Carbon is a specialized skill with limited availability. Professionals with deep expertise command senior-level rates. Carbon developers are extremely scarce. Most are senior C++ specialists, commanding high rates. LatAm talent pool is nearly non-existent.
US salary comparison:
LatAm talent for this skill is concentrated in universities and research institutions in Brazil and Argentina. Many practitioners have academic backgrounds and combine Carbon with teaching or research roles.
Carbon is extremely new, and LatAm's C++ ecosystem is smaller than the US. Few developers in LatAm have deep C++ expertise (systems programming is more common in US tech giants and finance). However, Argentina and Brazil have some systems programmers working in HPC, finance, and infrastructure.
The value of hiring from LatAm is finding experienced C++ developers who are eager to adopt modern systems language practices. Cost efficiency is substantial but limited by scarcity of deep C++ talent in LatAm. Time zone coverage: Most LatAm Carbon engineers are UTC-3 to UTC-5, providing 6-8 hours of overlap with US East Coast. Many LatAm specialists have strong mathematical and scientific foundations from university training and are experienced remote collaborators on research projects.
South's matching for Carbon roles focuses on proven domain expertise. We vet through technical assessments and review of past projects, publications, or open-source contributions. Once matched, you interview candidates directly. If a hire doesn't work out in the first 30 days, South replaces them at no additional cost. South manages all compliance and payroll. Get started at https://www.hireinsouth.com/start.
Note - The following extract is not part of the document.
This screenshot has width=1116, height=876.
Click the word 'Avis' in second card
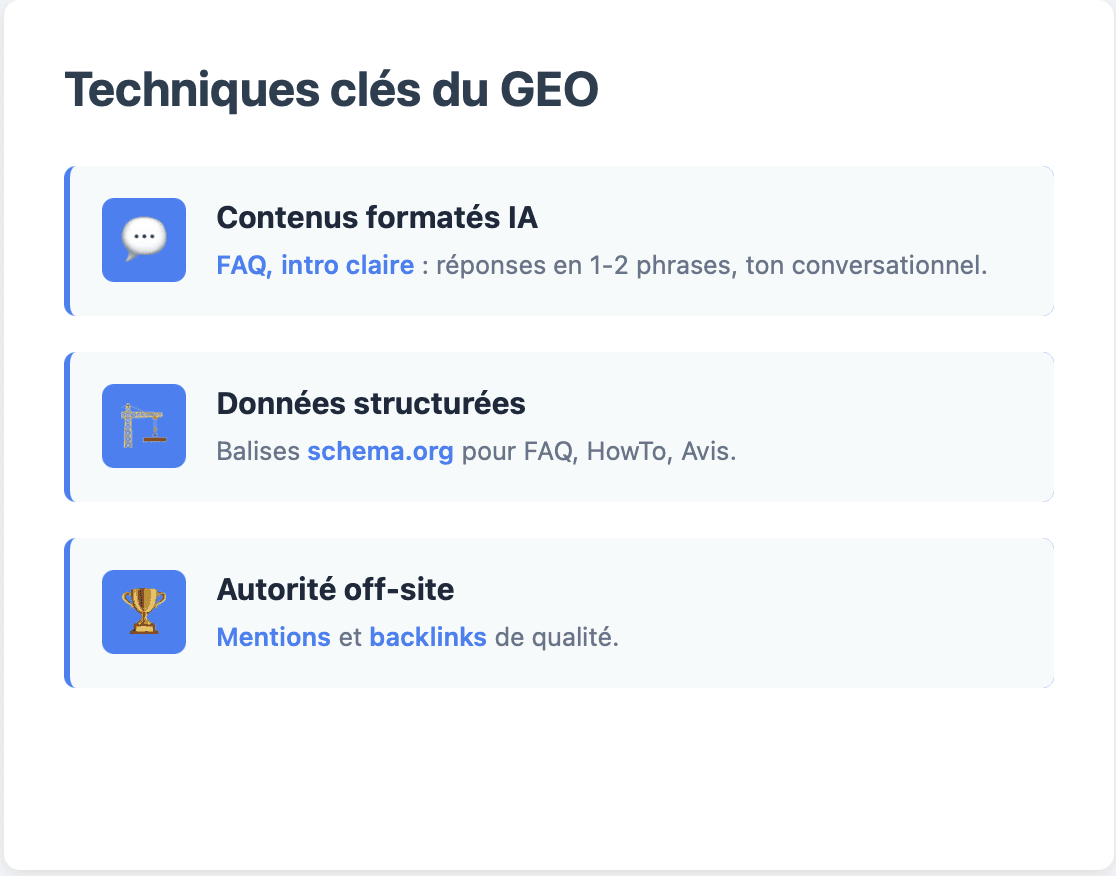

Carbon is primarily used in specialized domains where it excels. See the "When Should You Hire" section for specific use cases.
If your project fits the use cases described in "When Should You Hire" section, Carbon can be highly effective. If you're building typical software applications, other languages are usually simpler.
See the Salary & Cost Guide section above for detailed ranges. Costs are 40-60% less than US rates for equivalent expertise.
Carbon talent is specialized. Hiring timelines vary from 2-4 weeks depending on availability. South maintains relationships with practitioners in LatAm.
Carbon typically requires at least mid-level experience due to the domain complexity. Junior developers are rare. Most hires will be mid-level or senior.
Yes. Carbon specialists often work on research or specialized projects and may be available for contract work. South can facilitate part-time arrangements.
Most are UTC-3 to UTC-5 (Brazil and Argentina), providing 6-8 hours of overlap with US East Coast.
We assess domain expertise through hands-on technical challenges, review projects they've shipped, and verify real-world experience with Carbon.
South offers a 30-day replacement guarantee. If the engineer doesn't work out, we'll replace them at no additional cost.
Yes. South manages all payroll, taxes, benefits, and local compliance. You pay a single invoice.
Absolutely. South can match and manage teams of Carbon specialists for larger research or engineering initiatives.